* _ACTIVITY_
What is needed is the number of lines below that contain the string "computer", with no other text.

*** Opening of DATA EXCERPTS ***

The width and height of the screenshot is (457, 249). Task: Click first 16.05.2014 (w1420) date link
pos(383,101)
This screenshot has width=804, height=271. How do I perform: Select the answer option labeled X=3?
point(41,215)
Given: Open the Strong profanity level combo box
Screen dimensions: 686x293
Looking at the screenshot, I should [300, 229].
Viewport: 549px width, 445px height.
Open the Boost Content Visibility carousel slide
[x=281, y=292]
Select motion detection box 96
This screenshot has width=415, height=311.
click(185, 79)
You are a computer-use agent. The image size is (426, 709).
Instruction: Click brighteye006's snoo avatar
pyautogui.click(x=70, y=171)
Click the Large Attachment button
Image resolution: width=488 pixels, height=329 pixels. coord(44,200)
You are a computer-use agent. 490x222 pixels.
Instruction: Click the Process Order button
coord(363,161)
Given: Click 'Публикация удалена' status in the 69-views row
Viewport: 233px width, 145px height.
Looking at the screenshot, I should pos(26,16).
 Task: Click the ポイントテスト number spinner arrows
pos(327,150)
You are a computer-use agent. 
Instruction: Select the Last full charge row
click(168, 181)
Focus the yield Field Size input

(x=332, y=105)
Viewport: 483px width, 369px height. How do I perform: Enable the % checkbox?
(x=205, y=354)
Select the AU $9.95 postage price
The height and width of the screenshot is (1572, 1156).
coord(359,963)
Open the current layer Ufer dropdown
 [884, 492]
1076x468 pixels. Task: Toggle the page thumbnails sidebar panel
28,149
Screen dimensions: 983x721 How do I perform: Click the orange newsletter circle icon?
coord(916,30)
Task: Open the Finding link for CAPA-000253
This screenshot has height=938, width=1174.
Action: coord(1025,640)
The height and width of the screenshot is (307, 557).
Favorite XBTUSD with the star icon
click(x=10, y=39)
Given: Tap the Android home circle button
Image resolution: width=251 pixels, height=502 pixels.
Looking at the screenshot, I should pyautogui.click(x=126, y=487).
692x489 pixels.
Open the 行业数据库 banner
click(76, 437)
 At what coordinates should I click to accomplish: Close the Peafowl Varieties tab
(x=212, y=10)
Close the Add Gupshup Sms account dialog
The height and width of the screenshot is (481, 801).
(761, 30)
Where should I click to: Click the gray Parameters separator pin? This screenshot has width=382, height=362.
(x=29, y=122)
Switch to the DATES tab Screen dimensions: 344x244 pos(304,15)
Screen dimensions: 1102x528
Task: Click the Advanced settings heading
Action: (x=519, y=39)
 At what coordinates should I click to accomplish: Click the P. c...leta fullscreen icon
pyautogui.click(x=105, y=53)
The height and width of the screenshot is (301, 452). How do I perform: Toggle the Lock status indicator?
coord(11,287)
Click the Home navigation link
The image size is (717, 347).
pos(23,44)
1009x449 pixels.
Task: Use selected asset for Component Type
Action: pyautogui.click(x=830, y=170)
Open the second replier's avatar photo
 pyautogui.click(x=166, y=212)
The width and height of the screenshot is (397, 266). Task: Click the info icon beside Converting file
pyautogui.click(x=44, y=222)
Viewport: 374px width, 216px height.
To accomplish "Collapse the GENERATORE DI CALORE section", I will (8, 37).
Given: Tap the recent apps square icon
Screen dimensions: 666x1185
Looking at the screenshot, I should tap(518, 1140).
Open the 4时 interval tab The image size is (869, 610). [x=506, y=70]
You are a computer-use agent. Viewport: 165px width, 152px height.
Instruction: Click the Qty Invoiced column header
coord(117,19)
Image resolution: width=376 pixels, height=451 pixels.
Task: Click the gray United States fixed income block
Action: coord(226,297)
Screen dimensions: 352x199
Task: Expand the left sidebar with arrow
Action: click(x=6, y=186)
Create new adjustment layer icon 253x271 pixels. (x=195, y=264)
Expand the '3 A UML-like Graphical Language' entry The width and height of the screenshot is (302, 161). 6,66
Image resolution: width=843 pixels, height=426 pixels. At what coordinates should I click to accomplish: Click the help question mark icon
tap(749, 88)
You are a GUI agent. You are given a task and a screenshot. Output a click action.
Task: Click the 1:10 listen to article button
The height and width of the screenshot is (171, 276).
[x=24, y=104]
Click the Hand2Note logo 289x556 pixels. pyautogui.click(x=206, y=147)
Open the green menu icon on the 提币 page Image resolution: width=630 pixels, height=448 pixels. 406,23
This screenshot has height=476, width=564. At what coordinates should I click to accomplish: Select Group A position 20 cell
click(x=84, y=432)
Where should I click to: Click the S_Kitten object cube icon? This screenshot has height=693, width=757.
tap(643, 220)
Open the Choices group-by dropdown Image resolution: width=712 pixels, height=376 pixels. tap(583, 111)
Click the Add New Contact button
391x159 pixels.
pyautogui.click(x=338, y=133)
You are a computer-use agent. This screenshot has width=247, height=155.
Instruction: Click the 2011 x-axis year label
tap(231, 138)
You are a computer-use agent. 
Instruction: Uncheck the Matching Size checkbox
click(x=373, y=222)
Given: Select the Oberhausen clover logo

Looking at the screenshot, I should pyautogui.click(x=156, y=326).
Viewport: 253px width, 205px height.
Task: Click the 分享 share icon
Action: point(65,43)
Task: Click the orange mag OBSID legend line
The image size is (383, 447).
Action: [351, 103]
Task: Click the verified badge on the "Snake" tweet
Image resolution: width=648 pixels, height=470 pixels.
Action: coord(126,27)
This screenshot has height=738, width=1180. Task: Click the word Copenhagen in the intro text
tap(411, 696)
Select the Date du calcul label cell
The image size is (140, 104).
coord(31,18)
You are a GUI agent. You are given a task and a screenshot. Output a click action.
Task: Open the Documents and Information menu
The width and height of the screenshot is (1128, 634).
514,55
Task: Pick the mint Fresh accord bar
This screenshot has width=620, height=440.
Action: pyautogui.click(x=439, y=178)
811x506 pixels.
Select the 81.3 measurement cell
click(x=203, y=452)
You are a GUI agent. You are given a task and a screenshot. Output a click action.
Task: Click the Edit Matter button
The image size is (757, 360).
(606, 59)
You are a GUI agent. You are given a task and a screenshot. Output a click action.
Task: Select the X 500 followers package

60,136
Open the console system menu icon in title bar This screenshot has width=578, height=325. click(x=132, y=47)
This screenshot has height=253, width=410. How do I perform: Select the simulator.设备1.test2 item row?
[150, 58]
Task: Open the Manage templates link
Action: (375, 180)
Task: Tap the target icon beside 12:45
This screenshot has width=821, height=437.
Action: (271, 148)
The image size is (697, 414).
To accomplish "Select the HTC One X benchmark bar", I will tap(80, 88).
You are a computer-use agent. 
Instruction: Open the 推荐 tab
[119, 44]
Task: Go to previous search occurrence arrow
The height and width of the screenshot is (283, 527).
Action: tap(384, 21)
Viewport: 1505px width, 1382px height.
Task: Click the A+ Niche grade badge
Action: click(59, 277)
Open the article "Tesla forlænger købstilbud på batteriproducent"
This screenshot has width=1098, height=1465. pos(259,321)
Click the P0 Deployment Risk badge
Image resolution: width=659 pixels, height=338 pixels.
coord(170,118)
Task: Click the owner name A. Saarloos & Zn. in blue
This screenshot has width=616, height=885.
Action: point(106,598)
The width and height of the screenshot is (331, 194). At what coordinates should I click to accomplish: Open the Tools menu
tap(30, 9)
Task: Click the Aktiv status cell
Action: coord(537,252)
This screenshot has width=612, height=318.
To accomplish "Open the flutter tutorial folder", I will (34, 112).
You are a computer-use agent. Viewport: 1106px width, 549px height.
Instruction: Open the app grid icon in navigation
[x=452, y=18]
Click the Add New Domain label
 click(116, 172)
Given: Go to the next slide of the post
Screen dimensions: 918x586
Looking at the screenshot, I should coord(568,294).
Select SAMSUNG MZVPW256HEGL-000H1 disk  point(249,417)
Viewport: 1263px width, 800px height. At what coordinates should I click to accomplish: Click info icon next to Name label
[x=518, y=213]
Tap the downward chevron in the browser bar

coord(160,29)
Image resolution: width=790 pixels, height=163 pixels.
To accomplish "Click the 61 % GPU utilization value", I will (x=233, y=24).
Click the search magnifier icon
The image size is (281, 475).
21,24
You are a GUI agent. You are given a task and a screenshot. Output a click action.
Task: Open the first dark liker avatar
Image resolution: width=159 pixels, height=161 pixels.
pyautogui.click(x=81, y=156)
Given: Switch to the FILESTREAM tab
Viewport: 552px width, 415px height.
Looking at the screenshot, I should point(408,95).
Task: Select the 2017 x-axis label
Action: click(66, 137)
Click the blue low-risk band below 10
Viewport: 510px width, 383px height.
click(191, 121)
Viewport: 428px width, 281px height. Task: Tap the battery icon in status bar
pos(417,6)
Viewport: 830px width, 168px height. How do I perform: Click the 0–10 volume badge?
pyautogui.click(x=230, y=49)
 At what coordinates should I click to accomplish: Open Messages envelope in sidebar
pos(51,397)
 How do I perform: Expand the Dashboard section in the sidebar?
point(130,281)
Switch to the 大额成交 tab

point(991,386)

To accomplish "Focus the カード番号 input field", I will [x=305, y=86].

*** Close of DATA EXCERPTS ***

* _TASK ANSWER_
8